Respondent spouses defaulted in payment upon maturity thus SOLIDBANK filed a
complaint for sum of money with preliminary attachment them and Zobel. Petitioner
(Zobel) moved to dismiss contending that it has lost its right to be subrogated to the first
chattel mortgage in view of SOLIDBANKs failure to register the chattel with the
appropriate government agency (basis: article 2080 of the NCC). SOLIDBANK opposed
contending that Zobel is a surety. RTC denied the motion to dismiss and ruled that Zobel is a surety.
Petitioner moved for reconsideration but was denied for lack of merit. CA affirmed. Hence, this petition.
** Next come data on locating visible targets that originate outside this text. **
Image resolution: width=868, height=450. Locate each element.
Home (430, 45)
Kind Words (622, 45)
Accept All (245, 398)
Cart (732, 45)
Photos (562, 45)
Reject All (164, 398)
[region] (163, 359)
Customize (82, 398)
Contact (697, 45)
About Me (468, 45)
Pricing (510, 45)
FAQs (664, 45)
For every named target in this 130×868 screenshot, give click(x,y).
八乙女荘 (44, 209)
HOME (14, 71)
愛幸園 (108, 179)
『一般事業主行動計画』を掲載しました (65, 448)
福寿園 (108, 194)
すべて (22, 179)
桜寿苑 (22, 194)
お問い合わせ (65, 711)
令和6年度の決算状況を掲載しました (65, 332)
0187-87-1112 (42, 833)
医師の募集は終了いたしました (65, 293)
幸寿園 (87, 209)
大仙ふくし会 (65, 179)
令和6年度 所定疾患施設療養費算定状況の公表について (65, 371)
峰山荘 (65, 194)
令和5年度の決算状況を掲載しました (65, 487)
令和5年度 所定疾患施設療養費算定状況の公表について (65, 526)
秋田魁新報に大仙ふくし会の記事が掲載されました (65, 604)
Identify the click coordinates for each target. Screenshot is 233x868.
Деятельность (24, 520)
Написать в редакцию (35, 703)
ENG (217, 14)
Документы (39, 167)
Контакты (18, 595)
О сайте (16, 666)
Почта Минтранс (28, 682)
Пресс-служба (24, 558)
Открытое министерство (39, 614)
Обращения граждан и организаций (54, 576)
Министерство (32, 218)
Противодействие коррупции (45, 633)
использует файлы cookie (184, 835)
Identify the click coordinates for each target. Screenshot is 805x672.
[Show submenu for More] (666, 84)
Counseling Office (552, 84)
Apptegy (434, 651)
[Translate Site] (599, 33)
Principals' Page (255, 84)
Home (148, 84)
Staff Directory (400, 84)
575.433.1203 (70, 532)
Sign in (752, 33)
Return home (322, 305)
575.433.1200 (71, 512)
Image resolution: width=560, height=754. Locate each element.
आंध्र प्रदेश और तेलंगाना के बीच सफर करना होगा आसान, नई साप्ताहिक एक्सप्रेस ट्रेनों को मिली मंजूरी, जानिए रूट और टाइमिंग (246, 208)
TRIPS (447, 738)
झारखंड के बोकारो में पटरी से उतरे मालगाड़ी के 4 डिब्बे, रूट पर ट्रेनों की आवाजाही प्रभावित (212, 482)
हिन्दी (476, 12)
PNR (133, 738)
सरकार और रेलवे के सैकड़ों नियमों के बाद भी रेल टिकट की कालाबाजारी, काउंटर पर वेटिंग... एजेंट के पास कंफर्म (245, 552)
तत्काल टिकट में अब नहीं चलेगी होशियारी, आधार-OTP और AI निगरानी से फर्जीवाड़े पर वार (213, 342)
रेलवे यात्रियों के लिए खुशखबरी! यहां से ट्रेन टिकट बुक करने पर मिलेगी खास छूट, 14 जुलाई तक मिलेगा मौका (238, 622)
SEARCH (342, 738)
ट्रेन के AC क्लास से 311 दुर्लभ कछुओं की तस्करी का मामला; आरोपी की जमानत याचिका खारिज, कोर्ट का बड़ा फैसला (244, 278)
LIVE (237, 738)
Issue: Whether or not petitioner under Continuing Guaranty obligated itself to SOLIDBANK
as a guarantor or a surety.

Ruling: The Contract executed by petitioner in favor of SOLIDBANK, albeit denominated as a


Continuing Guaranty, is a contract of surety. The terms of the contract categorically obligates
petitioner as surety to induce SOLIDBANK to extend credit to respondent spouses. One need not look
too deeply at the contract to determine the nature of the undertaking and the intention of the parties.
The contract clearly discloses that petitioner assumed liability to SOLIDBANK, as a regular party to the
undertaking and obligated itself as an original promissory. It bound itself jointly and severally to the
obligation with the respondent spouses. In fact, SOLIDBANK need not resort to all other legal remedies
or exhaust respondent spouses properties before it can hold petitioner liable for obligation. The use of
the term guarantee does not ipso facto mean that the contract is one of guaranty. Authorities
recognize that the word guarantee is frequently employed in business transactions to describe not the
security of the debt but an intention to be bound by a primary or independent obligation.

Having thus established that petitioner is a surety, Article 2080 of the NCC finds no application
to the case at bar. But assuming that Article 2080 is applicable, SOLIDBANKs failure to register the
chattel mortgage did not release petitioner from the obligation. In the Continuing Guaranty, petitioner
bound itself to the contract irrespective of the existence of any collateral. It even released SOLIDBANK
from any fault or negligence that may impair the contract.